- **KUTIPAN TEKS**:
************

FAKTOR-FAKTOR DALAM MENCAPAI SUCCESSFUL AGING
Ada banyak faktor dalam
rangka pencapaian Successful aging
pada lansia. Faktor-faktor tersebut bisa berasal dari lansia itu sendiri
ataupun dari lingkungan. Bagaimana penerimaan lansia terhadap masa tuanya dan
bagaimana perlakuan lingkungan. Atau bisa juga pengaruh masa lalu, masa kini
serta tujuan hidup dimasa depan, Elizabeth Hurlock, memberikan beberapa kunci
yang dapat menunjang kebahagian pada masa usia lanjut :
- Sikap yang menyenangkan terhadap usia lanjut
berkembang sebagai akibat dari kontak pada usia sebelumnya dengan usia
lanjut yang menyenangkan Kenangan yang menggembirakan sejak masa kanak-kanak
sampai masa dewasanya.
- Sikap yang realistis terhadap kenyataan dan mau
menerima kenyataan tentang perubahan fisik dan psikis sebagai akibat dari
usia lanjut yang tidak dapat dihindari.
- Menerima kenyataan dan kondisi hidup yang ada
sekarang, walaupun kenyataan tersebut berada di bawah kondisi yang
diharapkan. Perasaan puas dengan prestasi yang ada sekarang dan prestasi
masa lalu.
- Puas dengan status perkawinannya dan kehidupan
seksualnya.
- Kesehatan cukup bagus tanpa mengalami masalah
kesehatan yang kronis.
- Situasi keuangan memadai untuk memenuhi seluruh
keinginan dan kebutuhannya
- Mempunyai kesempatan untuk memantapkan kepuasan
dan pola hidup yang diterima oleh kelompok sosial dimana ia sebagai
anggotanya.
- Diterima oleh dan memperoleh respek dari kelompok
sosial.
- Bebas untuk mencapai gaya hidup yang diinginkan
tanpa intervensi dari luar.
- Terus berpartisipasi dengan kegiatan yang berarti
dan menarik.
- Menikmati kegiatan rekreasional yang direncanakan
khusus bagi orang usia lanjut.
- Menikmati kegiatan sosial yang dilakukan dengan
kerabat keluarga dan teman-teman.
- Melakukan kegiatan produktif, baik kegiatan
dirumah maupun kegiatan yang secara sukarela dilakukan.
Sementara dalam konteks
masyarakat Indonesia yang sangat menekankan nilai-nilai komunal kolektivitas,
salah satu faktor yang sangat memberikan kebahagian pada lansia yakni ketika
mereka diberikan kesempatan untuk tinggal bersama dengan anak-anaknya dalam
satu atap dimasa tuanya serta bisa berkumpul dengan cucunya, sehingga kadang
ada istilah cucu kesayangan dll, dan melihat anak-anak mereka berhasil dan
sukses dalam kehidupannya hal ini juga berasal dari faktor tingginya tanggung
jawab orang tua terhadap anak tingginya tingkat ketergantungan anak pada orang
tua, berbeda pada masyarakat barat yang sangat menekankan kemandirian pada
anak-anaknya.

************

Bisakah Anda menuliskan kembali tanpa perubahan bagian kutipan tentang successful aging yang dimulai dengan "- Bebas untuk" dan berlanjut hingga "keluarga dan teman-teman."? Data ini sama sekali tidak dipakai di sini.

- **DATA YANG TERSEDIA**:
************

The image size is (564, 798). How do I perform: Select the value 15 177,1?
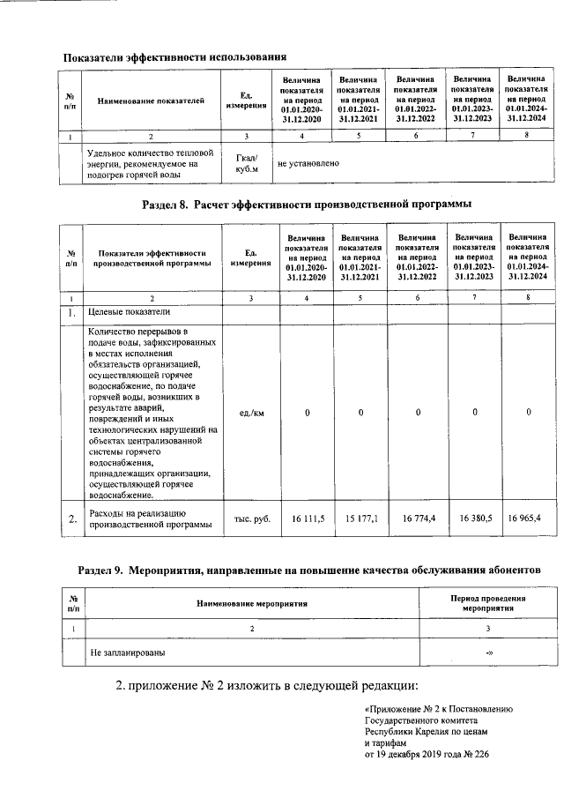[361, 519]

************

- **PEMBAHASAN JAWABAN**:
- Bebas untuk mencapai gaya hidup yang diinginkan
tanpa intervensi dari luar.
- Terus berpartisipasi dengan kegiatan yang berarti
dan menarik.
- Menikmati kegiatan rekreasional yang direncanakan
khusus bagi orang usia lanjut.
- Menikmati kegiatan sosial yang dilakukan dengan
kerabat keluarga dan teman-teman.